*** MATERIAL PROVIDED Section Begins ***

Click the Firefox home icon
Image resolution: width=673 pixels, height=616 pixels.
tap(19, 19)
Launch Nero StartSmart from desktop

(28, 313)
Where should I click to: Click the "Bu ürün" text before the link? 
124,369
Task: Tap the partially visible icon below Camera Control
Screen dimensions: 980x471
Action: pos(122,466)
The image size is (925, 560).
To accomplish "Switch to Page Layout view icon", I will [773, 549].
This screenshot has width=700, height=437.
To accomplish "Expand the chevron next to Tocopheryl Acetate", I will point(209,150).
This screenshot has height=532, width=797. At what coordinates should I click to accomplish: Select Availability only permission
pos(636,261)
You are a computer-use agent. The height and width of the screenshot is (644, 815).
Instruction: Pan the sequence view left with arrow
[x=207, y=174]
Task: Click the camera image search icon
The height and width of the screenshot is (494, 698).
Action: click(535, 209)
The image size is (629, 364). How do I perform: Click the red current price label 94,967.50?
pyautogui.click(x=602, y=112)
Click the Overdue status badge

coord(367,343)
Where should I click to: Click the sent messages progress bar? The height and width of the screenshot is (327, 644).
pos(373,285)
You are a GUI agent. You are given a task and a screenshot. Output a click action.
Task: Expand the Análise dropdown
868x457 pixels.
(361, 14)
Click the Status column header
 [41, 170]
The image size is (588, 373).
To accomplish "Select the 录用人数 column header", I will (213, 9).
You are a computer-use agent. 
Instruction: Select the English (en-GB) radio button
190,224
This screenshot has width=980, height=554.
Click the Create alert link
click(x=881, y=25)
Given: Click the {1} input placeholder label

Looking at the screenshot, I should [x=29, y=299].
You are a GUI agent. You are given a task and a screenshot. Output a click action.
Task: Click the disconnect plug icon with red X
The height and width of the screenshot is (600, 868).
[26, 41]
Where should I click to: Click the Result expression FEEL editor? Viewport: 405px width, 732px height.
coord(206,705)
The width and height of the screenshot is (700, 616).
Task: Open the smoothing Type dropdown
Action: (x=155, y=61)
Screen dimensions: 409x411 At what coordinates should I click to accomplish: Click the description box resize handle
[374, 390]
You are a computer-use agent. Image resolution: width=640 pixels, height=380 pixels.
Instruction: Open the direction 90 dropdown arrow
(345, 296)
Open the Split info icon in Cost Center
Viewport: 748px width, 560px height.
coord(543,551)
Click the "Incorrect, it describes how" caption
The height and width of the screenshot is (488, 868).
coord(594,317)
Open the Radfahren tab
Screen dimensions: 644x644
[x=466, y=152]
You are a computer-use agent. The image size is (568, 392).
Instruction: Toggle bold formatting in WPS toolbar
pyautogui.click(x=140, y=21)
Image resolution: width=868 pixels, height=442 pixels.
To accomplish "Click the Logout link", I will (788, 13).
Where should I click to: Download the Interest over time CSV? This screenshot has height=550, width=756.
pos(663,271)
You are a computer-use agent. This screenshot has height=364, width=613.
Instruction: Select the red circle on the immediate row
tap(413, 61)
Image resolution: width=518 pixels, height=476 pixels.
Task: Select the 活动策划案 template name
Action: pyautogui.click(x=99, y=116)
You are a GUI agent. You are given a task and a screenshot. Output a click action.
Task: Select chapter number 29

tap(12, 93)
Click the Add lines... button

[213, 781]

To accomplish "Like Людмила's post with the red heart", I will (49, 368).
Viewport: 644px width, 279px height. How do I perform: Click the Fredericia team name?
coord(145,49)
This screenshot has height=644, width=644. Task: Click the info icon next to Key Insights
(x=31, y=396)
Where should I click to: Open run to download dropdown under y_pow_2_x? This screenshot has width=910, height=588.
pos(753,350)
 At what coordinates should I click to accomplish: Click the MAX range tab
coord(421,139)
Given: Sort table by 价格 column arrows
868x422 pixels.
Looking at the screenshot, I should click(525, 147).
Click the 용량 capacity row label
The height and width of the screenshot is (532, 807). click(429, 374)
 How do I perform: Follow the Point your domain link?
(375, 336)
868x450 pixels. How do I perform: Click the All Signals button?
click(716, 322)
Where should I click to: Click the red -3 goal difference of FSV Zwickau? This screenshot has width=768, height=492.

*** MATERIAL PROVIDED Section Ends ***

## TASK DETAILS
Only one stretch of the entries above is wanted: the lines from the one containing "Screen dimensions: 980x471" through the one containing "Task: Click the camera image search icon". Please reproduce it exactly.

## EXERCISE RESULT
Screen dimensions: 980x471
Action: pos(122,466)
The image size is (925, 560).
To accomplish "Switch to Page Layout view icon", I will [773, 549].
This screenshot has width=700, height=437.
To accomplish "Expand the chevron next to Tocopheryl Acetate", I will point(209,150).
This screenshot has height=532, width=797. At what coordinates should I click to accomplish: Select Availability only permission
pos(636,261)
You are a computer-use agent. The height and width of the screenshot is (644, 815).
Instruction: Pan the sequence view left with arrow
[x=207, y=174]
Task: Click the camera image search icon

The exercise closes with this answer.